Diagrams are generated for insights in Tableau:

Real-time analytics of events was done in Tableau, generating graphs that provide insights for Telecom companies. For instance, the graphs below entail that most customers are located in Ontario and in second place in British Columbia as well as insights about top paying customers and their location.

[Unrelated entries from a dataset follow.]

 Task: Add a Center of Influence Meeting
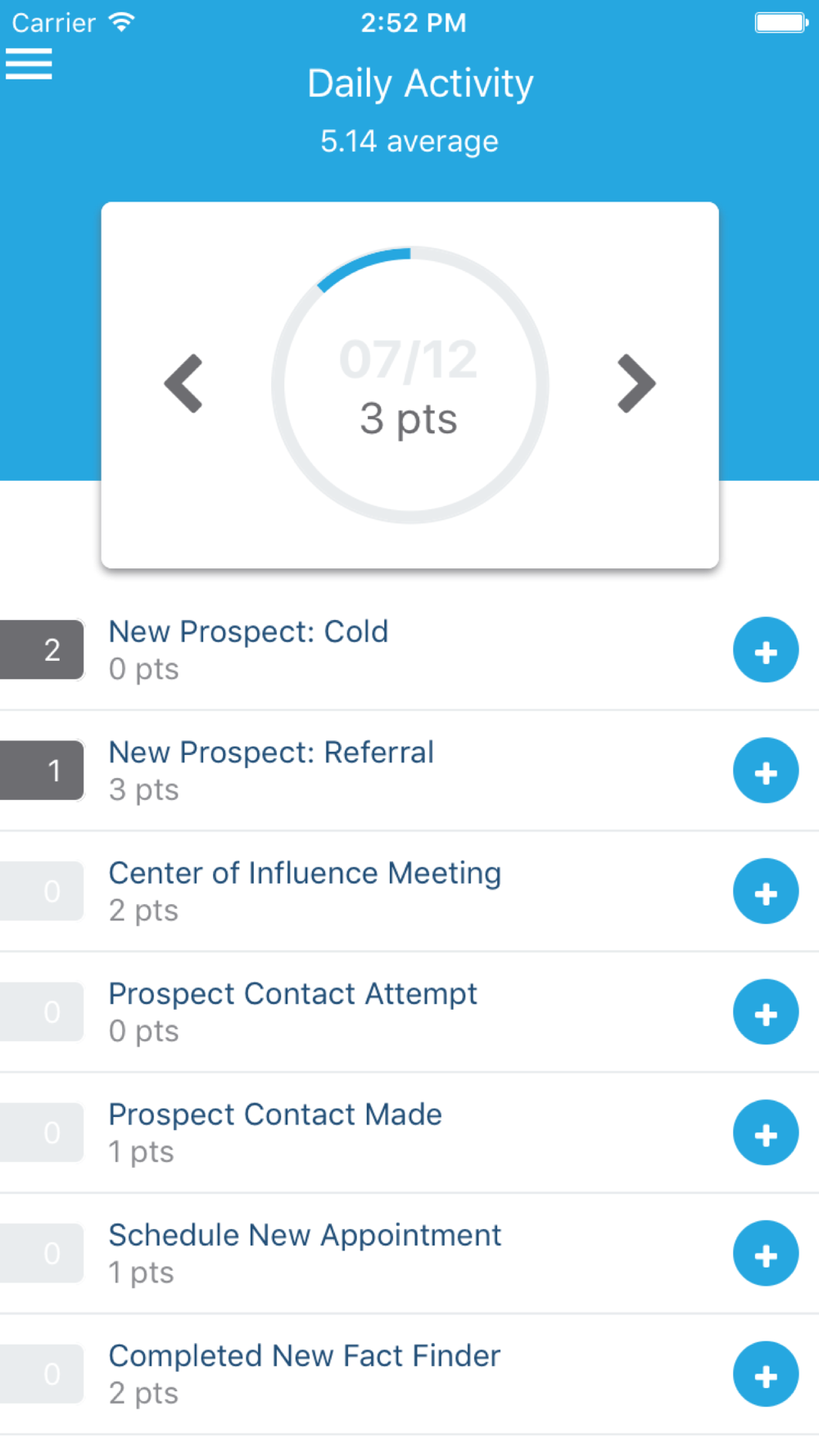coord(765,892)
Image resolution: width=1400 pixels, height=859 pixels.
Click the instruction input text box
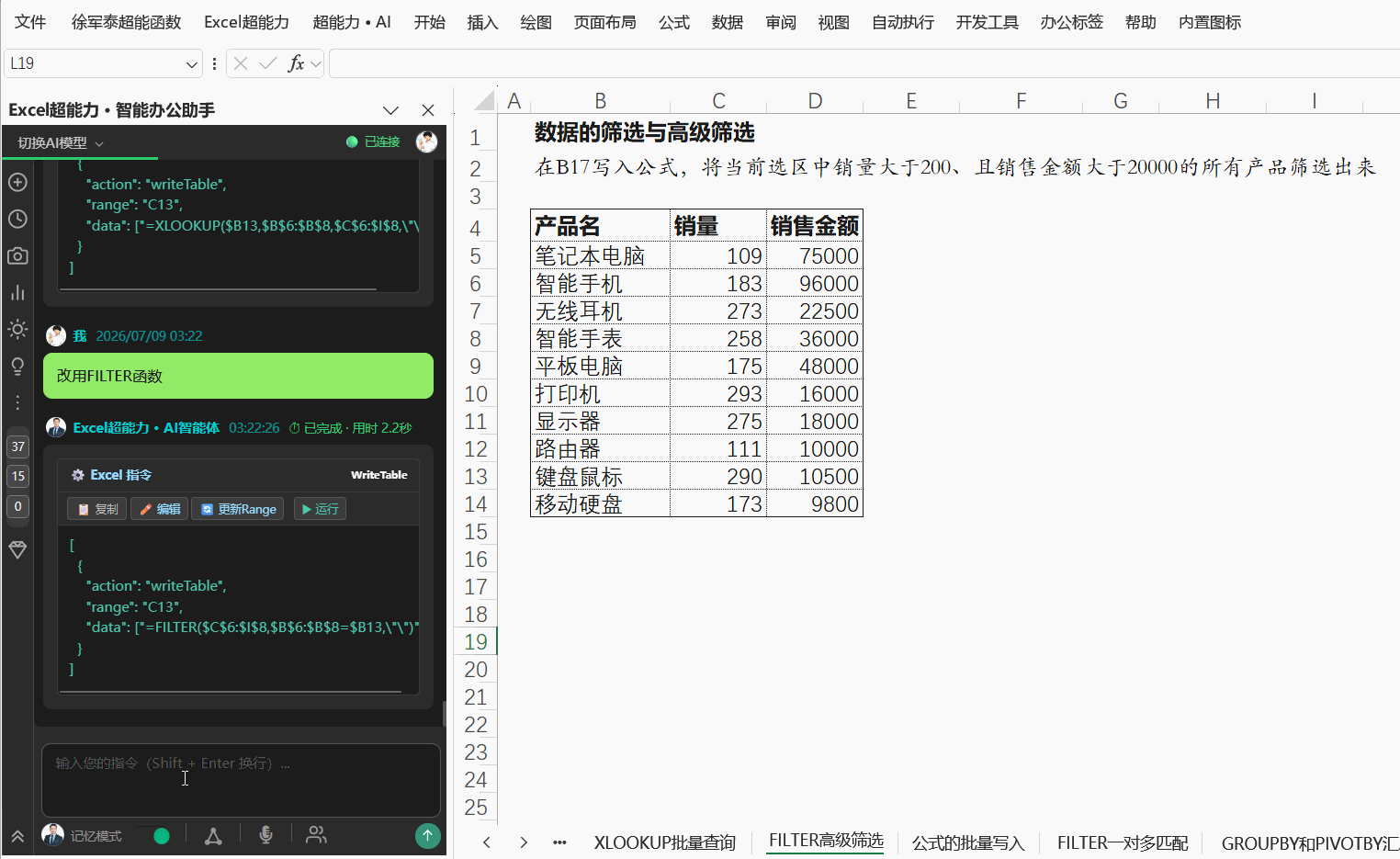pyautogui.click(x=241, y=780)
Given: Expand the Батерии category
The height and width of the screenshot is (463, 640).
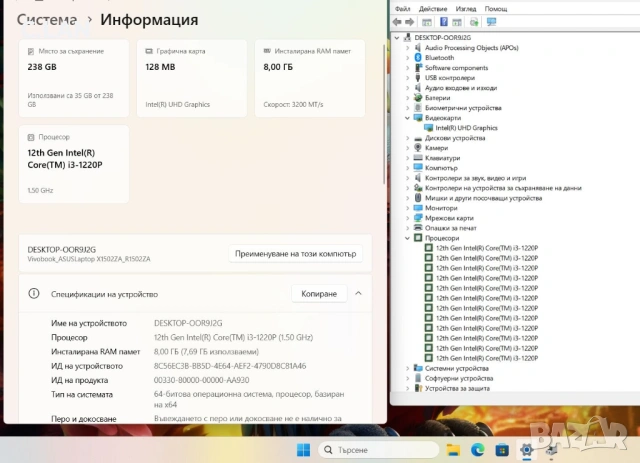Looking at the screenshot, I should point(407,98).
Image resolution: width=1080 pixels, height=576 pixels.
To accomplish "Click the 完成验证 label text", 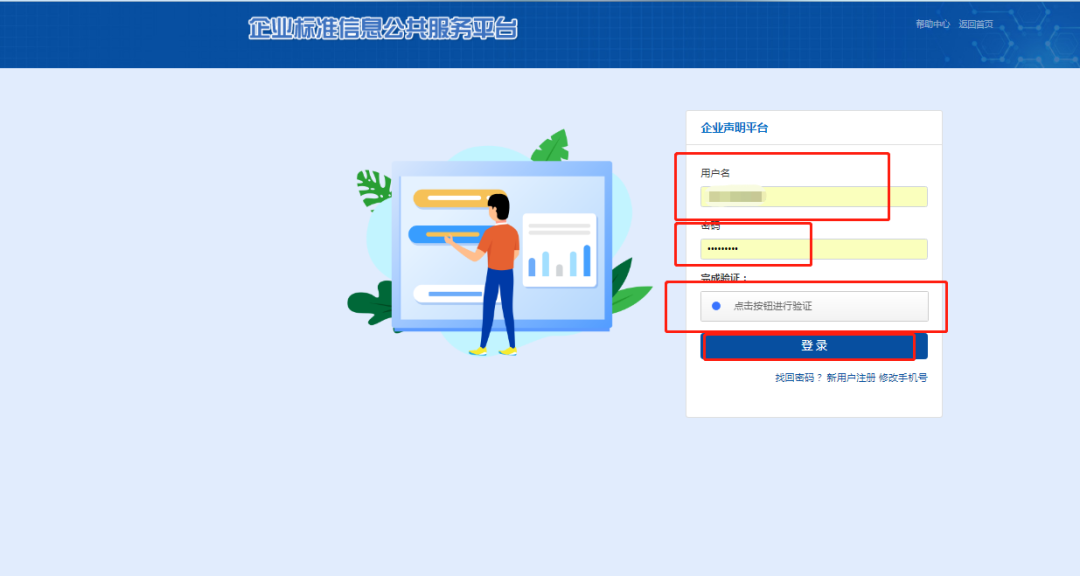I will tap(724, 277).
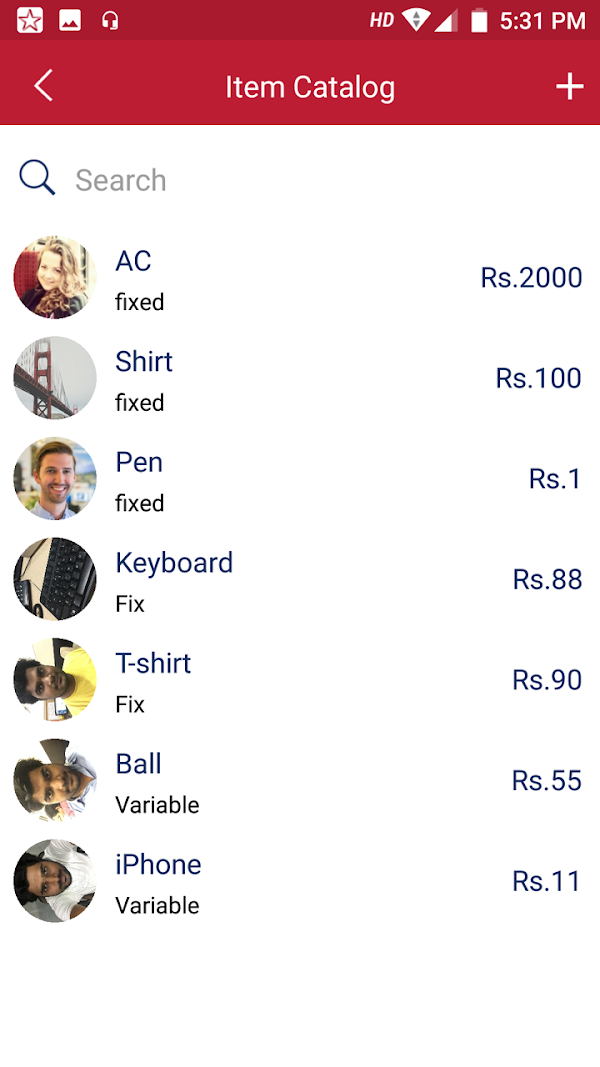The height and width of the screenshot is (1067, 600).
Task: Tap the T-shirt item thumbnail
Action: [x=55, y=680]
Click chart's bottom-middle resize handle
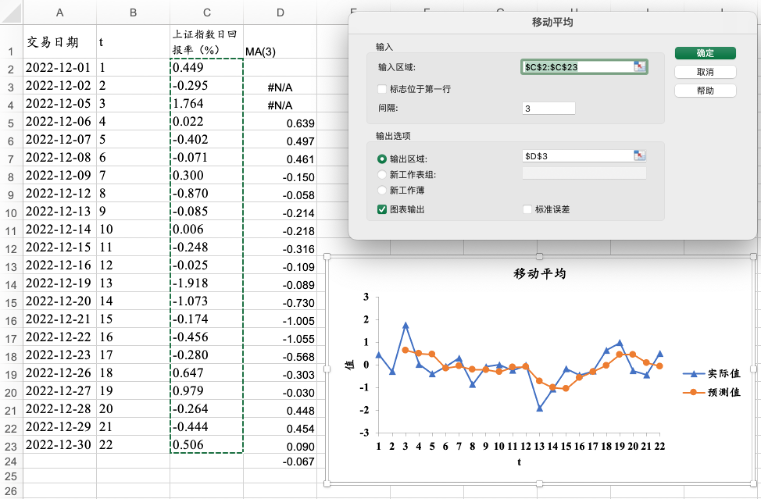This screenshot has height=500, width=762. click(541, 486)
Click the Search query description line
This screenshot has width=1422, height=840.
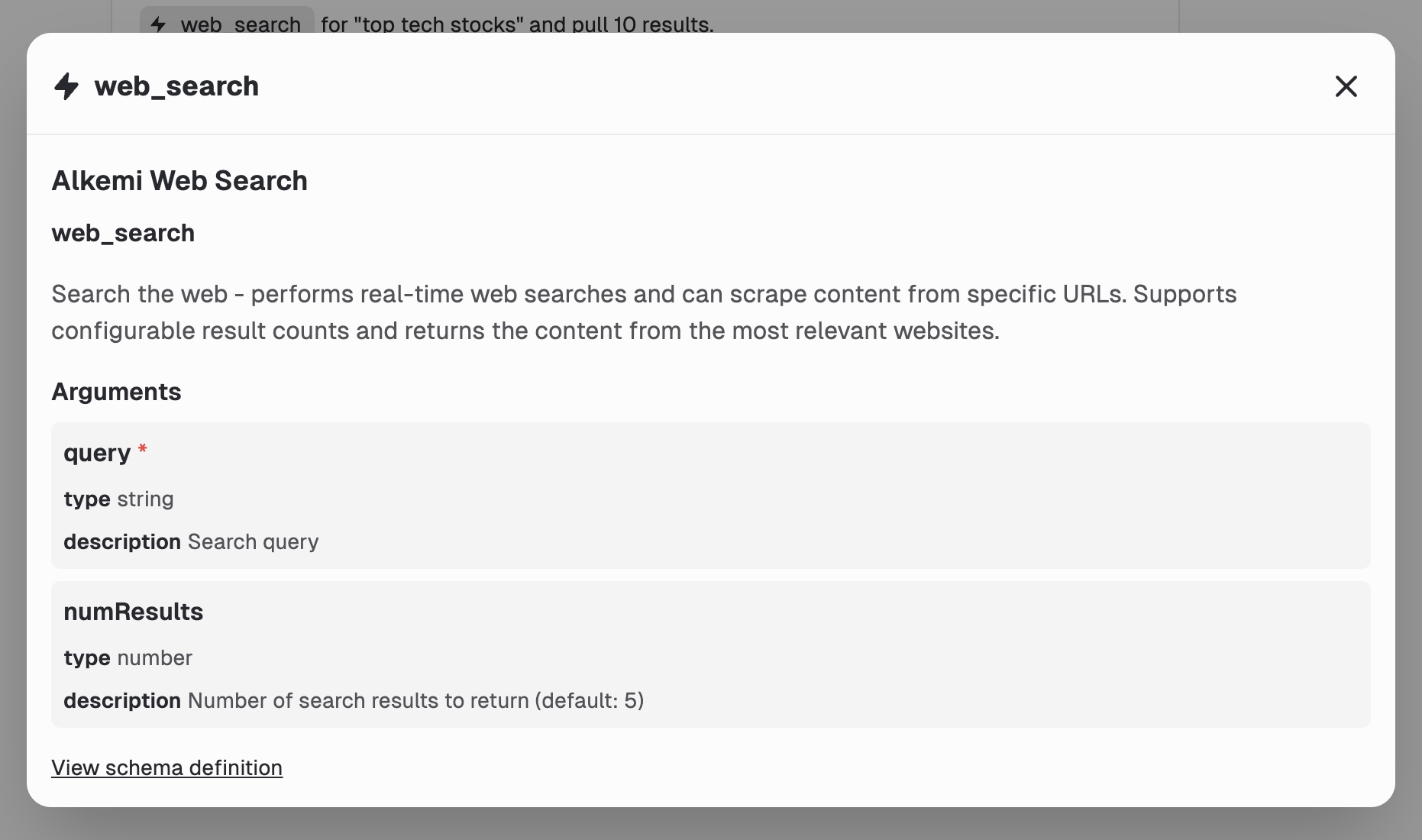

Canada-wide map of customer distribution side by side with Top-N customers by sales
Top-N customers by sales for the province of Ontario
Call traced from original Cell Tower in Ontario to destination Cell Tower in Alberta
Total bill per Province side by side with Top Calling customers

Complete Tableau dashboard resulting form the Visualization layer:

Tableau dashboard resulting from sample call detail records

→ The above dashboard is accessible on Tableau Public

Conclusion:

The information reported in Call detail records is utilized to monitor phone activity for the purpose of computing your bill at the end of each call. The charging system presented is an end-to-end solution that is implemented in the Telecom industry and also capable of accommodating new devices with different rate types, for example in the case of autonomous cars where billing is based on startLocation/endLocation as well as tartTime/endTime. The proposed charging solution is capable of handling large number of devices and is easily scalable. For the implementation, several technologies had to be merged to work in sync, such as Kafka, Spark, HDFS, MongoDB, and Tableau. The outcome of CDR reporting is providing strong insights and supporting businesses in creating powerful marketing strategies. These insights include resource allocation to concentrated areas as well as improving customer offers.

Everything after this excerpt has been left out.